Consultado sobre la posibilidad de un aumento en la cotización del dólar paralelo, a pesar del levantamiento de la restricción para la compra de dólares a precio oficial, Arce fue categórico: “Desde mi perspectiva el paralelo va subir a mediano plazo, porque el Gobierno solo fijó un nuevo tipo de cambio, pero no inyectó dólares al sistema cambiario. Es decir, si vas al banco a comprar dólares…no hay”, concluyó.
El dólar flexible y su diferencia con el esquema de bandas argentino
Desde el 29 de junio, Bolivia implementó un sistema de dólar flexible, mediante el cual el tipo de cambio para determinadas operaciones deja de estar completamente fijo y puede variar de acuerdo con las condiciones del mercado. La medida busca aliviar la escasez de divisas y acercar el valor oficial a la cotización real, luego de varios meses de fuerte presión sobre el dólar.

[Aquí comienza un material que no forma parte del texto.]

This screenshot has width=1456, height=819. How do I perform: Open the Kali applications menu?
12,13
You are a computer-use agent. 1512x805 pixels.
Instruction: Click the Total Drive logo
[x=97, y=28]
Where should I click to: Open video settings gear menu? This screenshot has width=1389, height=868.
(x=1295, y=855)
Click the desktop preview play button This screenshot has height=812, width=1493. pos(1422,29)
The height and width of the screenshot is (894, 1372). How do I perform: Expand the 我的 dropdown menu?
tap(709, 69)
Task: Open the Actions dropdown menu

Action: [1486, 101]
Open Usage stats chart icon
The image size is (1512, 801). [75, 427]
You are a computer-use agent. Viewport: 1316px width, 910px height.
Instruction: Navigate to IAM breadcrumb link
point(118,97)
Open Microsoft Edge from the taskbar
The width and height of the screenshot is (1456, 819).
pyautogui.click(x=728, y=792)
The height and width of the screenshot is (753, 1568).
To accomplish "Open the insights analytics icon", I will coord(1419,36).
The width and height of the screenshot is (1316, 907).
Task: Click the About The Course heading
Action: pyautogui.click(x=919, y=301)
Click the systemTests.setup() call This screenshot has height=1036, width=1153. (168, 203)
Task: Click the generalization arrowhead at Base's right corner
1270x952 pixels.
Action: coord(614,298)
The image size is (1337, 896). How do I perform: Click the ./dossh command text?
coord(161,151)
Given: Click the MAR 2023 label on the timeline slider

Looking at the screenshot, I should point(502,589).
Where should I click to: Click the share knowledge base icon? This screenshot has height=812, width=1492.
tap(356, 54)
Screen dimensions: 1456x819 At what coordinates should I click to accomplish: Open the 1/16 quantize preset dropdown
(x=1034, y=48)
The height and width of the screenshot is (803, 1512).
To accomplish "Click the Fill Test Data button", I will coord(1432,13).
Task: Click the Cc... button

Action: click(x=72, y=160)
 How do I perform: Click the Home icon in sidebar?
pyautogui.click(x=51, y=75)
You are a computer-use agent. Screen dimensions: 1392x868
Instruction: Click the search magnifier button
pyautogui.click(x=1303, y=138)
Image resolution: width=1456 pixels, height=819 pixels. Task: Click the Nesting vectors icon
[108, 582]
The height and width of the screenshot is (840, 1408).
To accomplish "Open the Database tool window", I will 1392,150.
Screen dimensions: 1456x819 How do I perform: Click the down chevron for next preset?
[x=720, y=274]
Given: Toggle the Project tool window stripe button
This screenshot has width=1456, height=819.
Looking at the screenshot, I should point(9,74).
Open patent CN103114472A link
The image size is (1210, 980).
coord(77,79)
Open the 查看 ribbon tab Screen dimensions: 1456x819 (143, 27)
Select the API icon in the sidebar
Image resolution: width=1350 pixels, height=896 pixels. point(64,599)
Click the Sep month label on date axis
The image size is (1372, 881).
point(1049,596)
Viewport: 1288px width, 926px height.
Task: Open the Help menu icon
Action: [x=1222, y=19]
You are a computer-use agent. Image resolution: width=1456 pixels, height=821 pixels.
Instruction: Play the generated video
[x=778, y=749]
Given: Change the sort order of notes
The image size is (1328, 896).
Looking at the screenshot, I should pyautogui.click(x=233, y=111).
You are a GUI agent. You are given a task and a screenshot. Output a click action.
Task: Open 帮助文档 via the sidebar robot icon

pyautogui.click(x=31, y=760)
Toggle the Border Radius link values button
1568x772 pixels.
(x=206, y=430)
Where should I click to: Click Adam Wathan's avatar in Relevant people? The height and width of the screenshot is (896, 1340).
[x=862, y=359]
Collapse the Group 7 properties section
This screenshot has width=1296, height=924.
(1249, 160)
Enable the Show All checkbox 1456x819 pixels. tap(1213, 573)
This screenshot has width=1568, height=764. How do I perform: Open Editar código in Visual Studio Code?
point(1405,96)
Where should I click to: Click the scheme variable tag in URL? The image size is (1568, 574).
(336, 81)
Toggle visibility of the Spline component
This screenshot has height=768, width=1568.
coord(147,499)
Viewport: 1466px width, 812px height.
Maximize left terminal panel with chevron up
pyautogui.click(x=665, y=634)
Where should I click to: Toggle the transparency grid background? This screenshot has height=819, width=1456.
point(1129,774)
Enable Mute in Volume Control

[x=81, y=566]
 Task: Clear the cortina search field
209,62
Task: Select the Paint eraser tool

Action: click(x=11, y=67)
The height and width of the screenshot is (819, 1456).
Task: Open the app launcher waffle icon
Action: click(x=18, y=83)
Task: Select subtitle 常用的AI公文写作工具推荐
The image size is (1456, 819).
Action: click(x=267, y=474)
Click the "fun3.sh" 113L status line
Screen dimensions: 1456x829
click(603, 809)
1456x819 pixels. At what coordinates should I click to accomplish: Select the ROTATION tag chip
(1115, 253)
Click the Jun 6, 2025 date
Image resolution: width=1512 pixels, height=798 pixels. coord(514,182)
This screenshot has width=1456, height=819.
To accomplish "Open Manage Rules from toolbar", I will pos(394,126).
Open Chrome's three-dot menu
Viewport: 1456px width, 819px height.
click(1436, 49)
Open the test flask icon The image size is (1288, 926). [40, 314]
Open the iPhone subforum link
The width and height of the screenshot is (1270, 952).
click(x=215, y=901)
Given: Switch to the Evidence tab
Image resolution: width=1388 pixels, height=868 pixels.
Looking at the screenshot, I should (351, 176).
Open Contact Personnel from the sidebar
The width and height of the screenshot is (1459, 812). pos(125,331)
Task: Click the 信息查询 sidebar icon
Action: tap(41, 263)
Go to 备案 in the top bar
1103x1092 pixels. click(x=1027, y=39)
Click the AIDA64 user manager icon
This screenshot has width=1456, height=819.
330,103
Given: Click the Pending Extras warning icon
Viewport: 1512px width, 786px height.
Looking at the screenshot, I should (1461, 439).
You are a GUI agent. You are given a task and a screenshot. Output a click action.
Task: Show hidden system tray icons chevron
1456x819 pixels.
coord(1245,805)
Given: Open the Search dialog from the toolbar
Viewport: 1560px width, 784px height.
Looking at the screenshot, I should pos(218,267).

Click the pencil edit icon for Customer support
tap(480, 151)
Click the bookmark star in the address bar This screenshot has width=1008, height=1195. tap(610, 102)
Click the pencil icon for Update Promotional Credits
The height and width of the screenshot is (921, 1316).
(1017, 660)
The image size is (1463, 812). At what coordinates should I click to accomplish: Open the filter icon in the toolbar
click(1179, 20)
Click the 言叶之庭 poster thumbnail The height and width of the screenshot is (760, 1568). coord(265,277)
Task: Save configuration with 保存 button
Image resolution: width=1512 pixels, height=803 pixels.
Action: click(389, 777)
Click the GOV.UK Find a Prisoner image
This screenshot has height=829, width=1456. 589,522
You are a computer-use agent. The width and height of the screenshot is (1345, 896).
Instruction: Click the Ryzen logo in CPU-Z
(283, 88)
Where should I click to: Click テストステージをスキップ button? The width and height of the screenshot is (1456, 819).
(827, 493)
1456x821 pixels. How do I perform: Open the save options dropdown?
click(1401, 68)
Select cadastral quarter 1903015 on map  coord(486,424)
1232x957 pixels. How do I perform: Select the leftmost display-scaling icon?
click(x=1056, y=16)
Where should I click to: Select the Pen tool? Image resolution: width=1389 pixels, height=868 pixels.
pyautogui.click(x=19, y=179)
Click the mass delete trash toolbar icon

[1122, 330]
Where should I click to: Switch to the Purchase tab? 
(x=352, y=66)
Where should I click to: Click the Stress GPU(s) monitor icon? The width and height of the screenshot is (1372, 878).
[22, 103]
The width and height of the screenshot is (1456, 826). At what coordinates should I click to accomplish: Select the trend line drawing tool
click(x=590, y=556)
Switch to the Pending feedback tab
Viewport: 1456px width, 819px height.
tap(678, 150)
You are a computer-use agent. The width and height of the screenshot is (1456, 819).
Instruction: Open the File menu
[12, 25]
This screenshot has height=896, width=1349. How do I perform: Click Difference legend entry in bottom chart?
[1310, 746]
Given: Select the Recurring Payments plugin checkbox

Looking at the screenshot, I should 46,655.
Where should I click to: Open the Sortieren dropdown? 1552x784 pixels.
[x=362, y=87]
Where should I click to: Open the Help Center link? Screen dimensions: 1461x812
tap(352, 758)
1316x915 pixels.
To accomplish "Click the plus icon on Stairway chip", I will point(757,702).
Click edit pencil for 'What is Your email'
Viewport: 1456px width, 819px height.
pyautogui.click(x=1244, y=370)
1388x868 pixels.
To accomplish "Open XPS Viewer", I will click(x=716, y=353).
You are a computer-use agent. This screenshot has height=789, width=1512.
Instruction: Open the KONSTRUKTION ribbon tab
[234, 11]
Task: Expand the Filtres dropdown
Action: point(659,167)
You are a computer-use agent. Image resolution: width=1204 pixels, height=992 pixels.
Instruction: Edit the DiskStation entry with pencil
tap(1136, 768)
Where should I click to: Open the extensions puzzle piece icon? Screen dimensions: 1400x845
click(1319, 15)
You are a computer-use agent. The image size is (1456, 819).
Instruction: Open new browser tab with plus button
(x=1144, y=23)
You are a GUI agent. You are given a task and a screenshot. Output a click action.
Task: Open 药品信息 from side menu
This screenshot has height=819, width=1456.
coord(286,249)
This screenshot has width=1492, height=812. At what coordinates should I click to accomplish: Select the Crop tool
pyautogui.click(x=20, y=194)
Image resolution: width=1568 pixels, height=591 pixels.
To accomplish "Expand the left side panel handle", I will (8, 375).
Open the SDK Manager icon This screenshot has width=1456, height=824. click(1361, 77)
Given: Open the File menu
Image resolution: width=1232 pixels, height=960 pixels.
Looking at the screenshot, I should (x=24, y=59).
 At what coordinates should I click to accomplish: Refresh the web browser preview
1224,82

En este esquema, el valor del dólar es determinado por las entidades financieras autorizadas, que fijan diariamente sus cotizaciones según la oferta y la demanda de divisas, aunque bajo la supervisión y regulación de la Autoridad de Supervisión del Sistema Financiero (ASFI) y del Banco Central de Bolivia (BCB). Es decir, el Estado mantiene un rol de control, pero permite una mayor flexibilidad para que el mercado influya en el precio.

A diferencia de un mercado completamente libre, el Banco Central boliviano conserva herramientas para intervenir cuando lo considere necesario y evitar movimientos bruscos que puedan afectar la estabilidad financiera.
De esta manera, el nuevo esquema representa un punto intermedio entre un tipo de cambio fijo y uno totalmente flotante.
En Argentina, en cambio, el sistema de bandas cambiarias funciona con un mecanismo distinto. El Banco Central establece un piso y un techo dentro de los cuales el dólar puede fluctuar libremente. Solo cuando la cotización intenta salir de ese rango, el organismo interviene comprando o vendiendo divisas para mantener el precio dentro de los límites establecidos.
La principal diferencia es que en Bolivia no existe una banda predefinida de cotización, sino una mayor flexibilidad para que los bancos ajusten el precio del dólar de acuerdo con las condiciones del mercado, siempre bajo la supervisión estatal.